Direct measurement of the heat exchanges in a buoyancy driven two-phase flow; application to the planets core formation

Telluric planet formation involved the settling of large amounts of liquid iron coming from impacting planetesimals into a viscous magma ocean as deep as thousands of kilometers. During this ``iron rain'', the initial state of planets was mostly determined by exchanges of heat and elements between the two phases. Most models of planet formation simply assume that the metal rapidly equilibrated with the whole mantle. Here we report the results of experiments on which we performed measurements of the diffusive exchanges integrated during the fall, in addition to measuring the dynamical variables of the flow on high speed videos recordings. Using a balloon filled with liquid gallium alloy as an analogue for the iron core of the impactor and a viscous fluid as an analogue for the silicate magma, we were able to produce flows matching the dynamical regime of the geophysical inspiration.

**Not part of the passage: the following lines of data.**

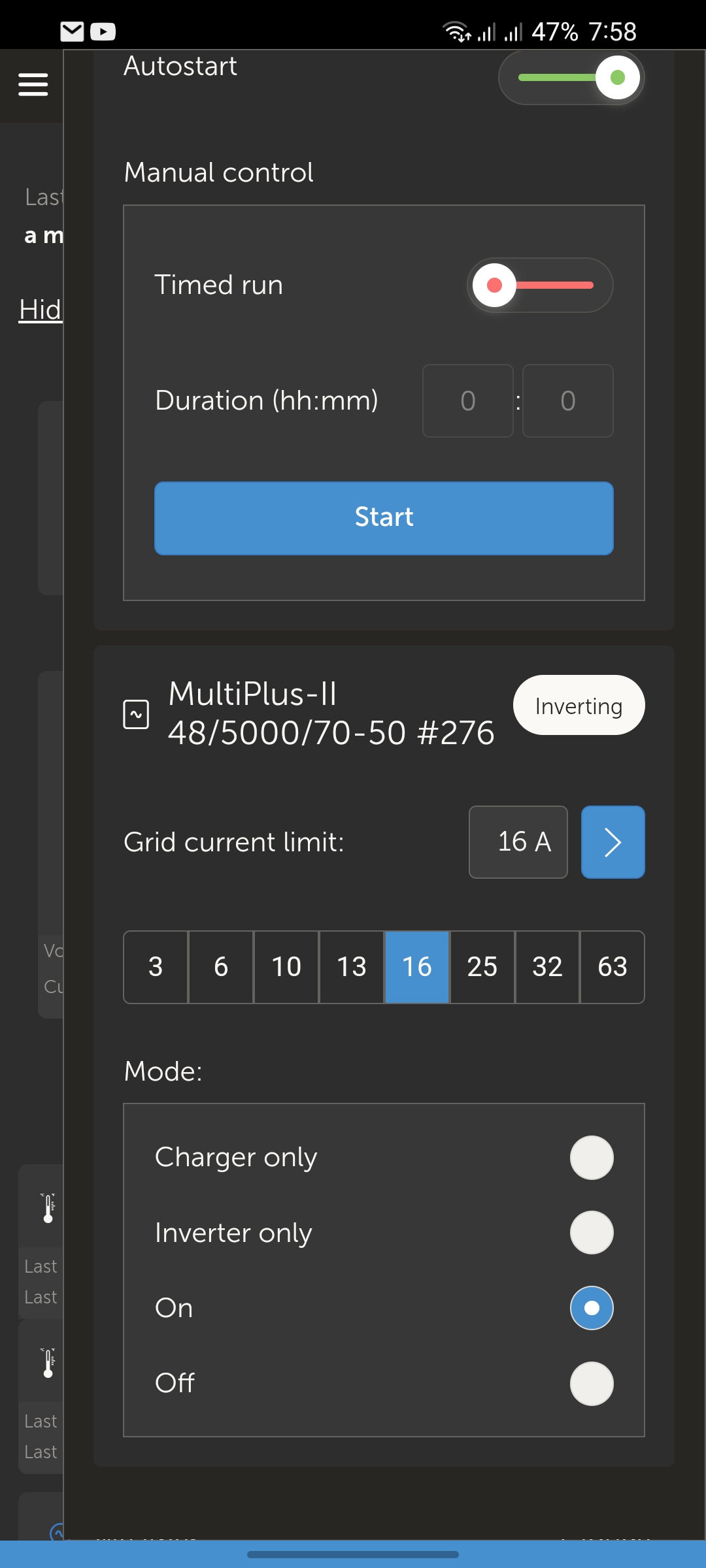
Task: Switch the inverter mode to Off
Action: (x=591, y=1383)
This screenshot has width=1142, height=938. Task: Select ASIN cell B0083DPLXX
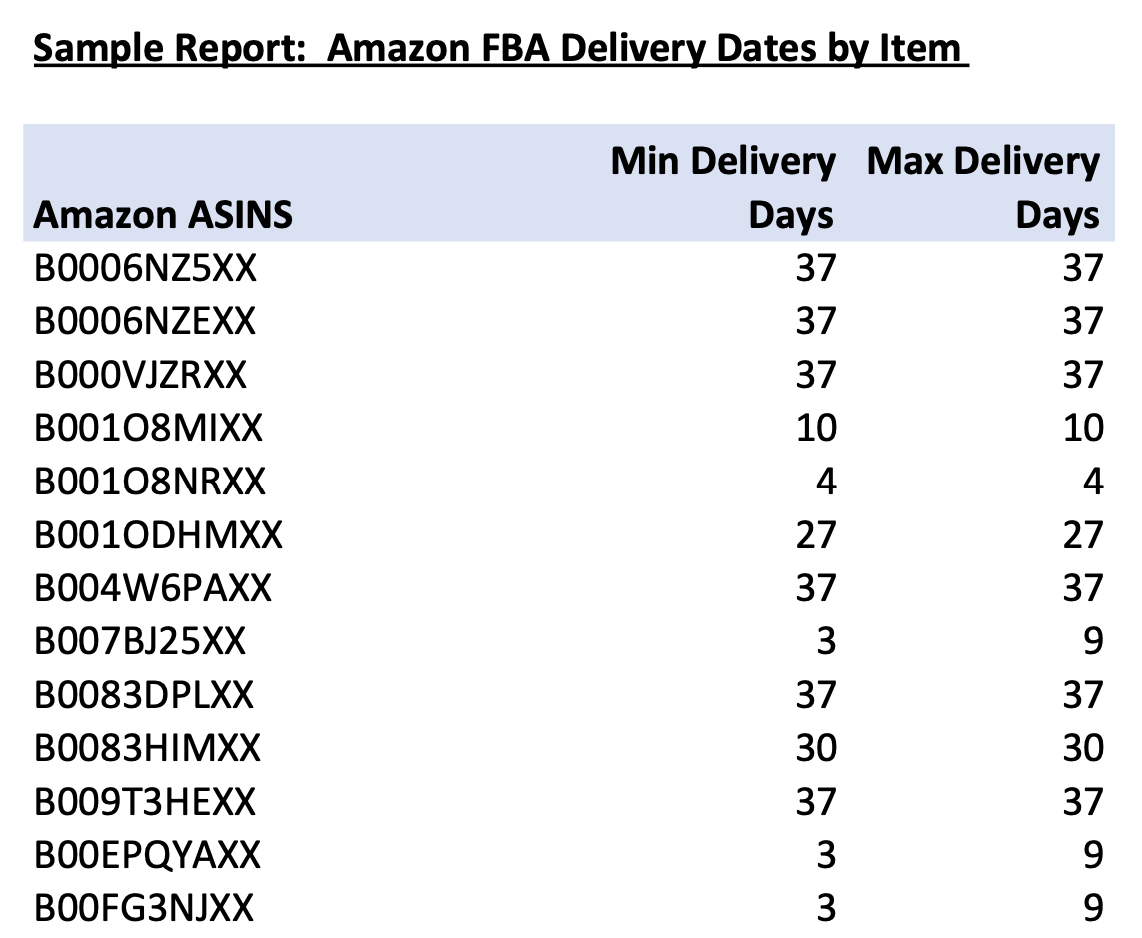(x=144, y=695)
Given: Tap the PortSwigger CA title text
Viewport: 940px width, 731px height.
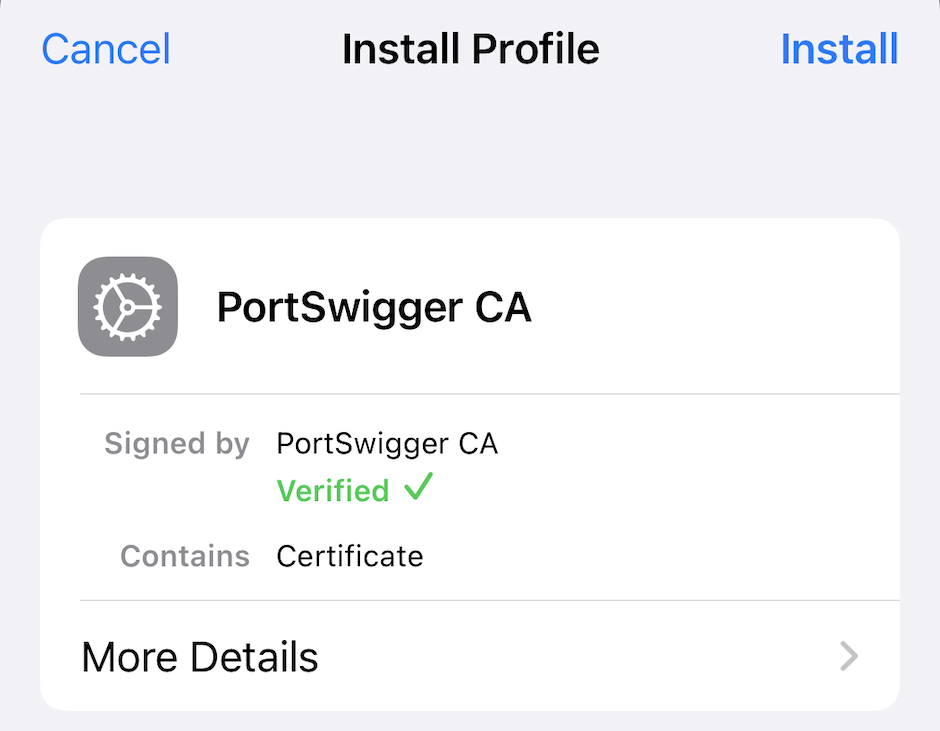Looking at the screenshot, I should tap(373, 306).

We find that the early representations of this flow as an iron ``rain'' is far from the experiments, both in terms of fluid mechanics and diffusive exchanges during the phase where most of the equilibration is accomplished. Indeed, the equilibration coefficient at a given depth depends both on the size of the metal diapir and on the viscosity of the ambient fluid, whereas the falling speed is only controlled by the size. Various scalings chosen in the literature for the diffusive exchanges, and we find good agreement with the hypothesis and scaling of a turbulent thermal.